● **Exercise**: Scan the records for "Start" and copy each line that contains it.
━━━━━ Information ━━━━━
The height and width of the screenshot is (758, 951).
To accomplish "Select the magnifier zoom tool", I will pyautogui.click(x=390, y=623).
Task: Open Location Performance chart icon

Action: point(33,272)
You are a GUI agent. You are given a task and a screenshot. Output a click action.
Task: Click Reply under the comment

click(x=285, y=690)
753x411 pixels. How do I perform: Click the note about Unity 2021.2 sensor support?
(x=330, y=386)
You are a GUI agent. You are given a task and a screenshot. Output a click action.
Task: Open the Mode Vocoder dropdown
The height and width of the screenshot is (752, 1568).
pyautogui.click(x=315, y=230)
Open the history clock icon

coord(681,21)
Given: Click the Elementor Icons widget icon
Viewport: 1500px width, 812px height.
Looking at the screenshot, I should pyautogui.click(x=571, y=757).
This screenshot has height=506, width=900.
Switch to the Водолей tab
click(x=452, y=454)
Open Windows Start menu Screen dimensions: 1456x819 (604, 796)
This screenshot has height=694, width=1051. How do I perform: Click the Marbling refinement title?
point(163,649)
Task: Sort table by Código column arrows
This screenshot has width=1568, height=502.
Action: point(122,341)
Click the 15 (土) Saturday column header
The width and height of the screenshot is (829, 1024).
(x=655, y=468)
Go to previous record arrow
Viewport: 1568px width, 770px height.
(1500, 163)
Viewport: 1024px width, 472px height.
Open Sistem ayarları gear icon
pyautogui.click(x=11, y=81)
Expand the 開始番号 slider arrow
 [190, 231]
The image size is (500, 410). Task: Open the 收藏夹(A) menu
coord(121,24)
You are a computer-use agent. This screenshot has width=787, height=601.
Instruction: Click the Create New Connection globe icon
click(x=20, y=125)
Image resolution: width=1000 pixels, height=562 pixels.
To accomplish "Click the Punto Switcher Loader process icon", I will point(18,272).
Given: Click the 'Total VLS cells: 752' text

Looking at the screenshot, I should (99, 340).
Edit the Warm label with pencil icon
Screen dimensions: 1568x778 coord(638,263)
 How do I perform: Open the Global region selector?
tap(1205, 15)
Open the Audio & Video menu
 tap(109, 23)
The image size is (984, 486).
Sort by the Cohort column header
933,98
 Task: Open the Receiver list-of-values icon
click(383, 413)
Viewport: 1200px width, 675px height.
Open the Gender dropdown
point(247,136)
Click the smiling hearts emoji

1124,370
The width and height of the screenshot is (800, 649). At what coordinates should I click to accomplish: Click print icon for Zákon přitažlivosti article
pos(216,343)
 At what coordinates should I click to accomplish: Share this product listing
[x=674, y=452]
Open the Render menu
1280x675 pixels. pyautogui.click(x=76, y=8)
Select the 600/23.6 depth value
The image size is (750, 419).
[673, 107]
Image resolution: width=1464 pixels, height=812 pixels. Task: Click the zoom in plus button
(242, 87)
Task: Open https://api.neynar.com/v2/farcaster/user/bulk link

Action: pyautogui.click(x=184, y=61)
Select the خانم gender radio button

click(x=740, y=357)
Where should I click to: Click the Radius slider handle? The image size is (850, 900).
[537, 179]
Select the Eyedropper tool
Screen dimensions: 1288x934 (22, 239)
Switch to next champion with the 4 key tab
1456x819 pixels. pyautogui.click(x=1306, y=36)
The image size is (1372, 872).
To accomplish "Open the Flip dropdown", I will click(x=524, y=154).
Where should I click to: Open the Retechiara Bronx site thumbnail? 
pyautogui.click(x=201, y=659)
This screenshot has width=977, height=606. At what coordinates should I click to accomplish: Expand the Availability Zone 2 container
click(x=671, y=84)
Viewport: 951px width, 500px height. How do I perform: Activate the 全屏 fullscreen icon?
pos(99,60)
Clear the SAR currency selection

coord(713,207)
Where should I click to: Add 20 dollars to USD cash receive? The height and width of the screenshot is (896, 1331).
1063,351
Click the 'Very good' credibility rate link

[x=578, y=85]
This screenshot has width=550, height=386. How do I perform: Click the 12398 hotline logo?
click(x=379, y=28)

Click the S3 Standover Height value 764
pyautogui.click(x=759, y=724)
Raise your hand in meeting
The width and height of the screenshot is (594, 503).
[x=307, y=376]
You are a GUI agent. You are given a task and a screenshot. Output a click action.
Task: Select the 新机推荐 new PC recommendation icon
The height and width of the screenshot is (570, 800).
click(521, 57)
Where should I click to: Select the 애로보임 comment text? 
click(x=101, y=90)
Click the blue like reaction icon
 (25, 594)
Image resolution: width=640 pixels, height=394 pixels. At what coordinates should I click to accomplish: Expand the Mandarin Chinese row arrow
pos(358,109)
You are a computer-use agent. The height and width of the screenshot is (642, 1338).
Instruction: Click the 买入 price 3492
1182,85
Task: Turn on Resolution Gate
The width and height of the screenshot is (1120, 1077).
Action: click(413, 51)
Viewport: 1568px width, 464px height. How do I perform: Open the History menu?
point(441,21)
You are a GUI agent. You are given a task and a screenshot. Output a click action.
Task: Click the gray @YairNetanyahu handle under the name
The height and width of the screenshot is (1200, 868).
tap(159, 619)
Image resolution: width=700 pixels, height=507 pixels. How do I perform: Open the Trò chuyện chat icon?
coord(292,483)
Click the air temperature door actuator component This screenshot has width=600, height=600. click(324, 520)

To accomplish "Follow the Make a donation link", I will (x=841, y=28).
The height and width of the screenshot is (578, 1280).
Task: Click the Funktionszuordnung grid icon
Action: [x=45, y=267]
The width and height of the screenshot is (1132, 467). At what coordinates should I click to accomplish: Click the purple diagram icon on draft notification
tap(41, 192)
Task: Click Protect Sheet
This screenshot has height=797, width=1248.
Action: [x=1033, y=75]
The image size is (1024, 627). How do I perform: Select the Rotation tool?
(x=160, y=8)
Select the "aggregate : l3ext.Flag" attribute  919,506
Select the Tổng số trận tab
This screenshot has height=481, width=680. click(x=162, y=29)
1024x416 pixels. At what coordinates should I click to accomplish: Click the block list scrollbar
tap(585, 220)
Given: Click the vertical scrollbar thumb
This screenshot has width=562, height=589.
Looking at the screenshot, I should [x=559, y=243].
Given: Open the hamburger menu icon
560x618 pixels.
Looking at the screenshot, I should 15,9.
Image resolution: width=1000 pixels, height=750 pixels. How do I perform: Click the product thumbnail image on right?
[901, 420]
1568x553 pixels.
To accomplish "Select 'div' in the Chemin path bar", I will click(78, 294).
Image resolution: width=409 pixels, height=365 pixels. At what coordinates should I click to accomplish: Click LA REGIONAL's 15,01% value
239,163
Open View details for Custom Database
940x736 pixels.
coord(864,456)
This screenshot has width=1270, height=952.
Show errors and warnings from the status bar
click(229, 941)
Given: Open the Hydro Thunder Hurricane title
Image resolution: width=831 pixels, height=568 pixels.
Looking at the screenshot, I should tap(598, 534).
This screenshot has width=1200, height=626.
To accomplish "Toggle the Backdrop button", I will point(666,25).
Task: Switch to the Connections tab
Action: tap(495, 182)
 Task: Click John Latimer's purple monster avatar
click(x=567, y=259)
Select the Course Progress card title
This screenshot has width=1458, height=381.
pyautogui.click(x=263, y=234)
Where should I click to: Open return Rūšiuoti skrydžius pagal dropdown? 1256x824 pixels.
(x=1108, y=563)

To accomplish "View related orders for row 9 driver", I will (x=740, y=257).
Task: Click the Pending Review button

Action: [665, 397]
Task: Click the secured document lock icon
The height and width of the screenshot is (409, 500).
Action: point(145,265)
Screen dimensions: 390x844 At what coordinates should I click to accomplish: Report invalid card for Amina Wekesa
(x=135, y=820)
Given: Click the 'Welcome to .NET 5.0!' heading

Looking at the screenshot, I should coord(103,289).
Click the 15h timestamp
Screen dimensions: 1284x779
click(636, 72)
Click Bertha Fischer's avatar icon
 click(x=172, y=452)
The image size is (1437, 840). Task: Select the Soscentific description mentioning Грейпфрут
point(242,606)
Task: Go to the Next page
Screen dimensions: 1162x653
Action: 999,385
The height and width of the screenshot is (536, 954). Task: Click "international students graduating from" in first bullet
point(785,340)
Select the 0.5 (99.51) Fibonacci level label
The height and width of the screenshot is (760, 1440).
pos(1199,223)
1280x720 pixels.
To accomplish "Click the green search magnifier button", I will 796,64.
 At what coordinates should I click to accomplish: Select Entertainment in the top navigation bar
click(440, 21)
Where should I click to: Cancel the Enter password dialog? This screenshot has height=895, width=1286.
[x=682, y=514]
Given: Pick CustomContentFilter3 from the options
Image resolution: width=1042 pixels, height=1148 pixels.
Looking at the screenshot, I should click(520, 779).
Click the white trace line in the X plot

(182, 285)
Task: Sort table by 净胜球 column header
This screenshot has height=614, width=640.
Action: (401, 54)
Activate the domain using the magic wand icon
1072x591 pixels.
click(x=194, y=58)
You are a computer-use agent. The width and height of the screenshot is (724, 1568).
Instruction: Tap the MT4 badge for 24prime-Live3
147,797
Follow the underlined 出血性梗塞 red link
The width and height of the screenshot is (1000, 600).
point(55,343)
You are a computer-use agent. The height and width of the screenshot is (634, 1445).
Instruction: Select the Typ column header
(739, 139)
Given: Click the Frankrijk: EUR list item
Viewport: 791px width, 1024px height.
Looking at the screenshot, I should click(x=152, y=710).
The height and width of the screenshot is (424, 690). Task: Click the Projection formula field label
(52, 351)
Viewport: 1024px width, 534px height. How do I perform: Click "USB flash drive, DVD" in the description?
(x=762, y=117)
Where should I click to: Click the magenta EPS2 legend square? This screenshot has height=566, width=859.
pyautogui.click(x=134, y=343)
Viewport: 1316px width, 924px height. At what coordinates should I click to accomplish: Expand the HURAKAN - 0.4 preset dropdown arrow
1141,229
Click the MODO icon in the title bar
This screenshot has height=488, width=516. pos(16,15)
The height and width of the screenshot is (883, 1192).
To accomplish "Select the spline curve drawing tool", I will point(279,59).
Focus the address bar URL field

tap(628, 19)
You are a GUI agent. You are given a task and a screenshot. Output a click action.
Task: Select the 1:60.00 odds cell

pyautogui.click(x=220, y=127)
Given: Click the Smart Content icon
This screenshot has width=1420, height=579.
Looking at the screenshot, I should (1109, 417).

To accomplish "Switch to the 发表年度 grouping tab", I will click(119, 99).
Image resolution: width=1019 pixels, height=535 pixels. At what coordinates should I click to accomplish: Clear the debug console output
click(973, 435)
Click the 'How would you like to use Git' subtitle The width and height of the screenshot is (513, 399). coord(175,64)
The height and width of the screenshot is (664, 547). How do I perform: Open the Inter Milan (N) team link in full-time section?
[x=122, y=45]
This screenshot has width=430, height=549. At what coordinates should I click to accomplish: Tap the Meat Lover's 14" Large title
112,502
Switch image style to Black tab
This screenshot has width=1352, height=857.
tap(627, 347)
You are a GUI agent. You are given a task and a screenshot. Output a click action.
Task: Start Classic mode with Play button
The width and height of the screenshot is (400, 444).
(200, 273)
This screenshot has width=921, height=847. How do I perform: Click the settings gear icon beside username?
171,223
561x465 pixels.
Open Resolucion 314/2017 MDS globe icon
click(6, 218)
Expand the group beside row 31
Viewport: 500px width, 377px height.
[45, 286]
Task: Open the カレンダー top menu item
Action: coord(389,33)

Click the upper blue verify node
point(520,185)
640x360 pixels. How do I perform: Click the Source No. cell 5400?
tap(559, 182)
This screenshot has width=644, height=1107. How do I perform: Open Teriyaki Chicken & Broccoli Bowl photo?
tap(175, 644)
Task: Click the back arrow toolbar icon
━━━━━
● **Exercise response**:
Open Windows Start menu Screen dimensions: 1456x819 (604, 796)
Task: Start Classic mode with Play button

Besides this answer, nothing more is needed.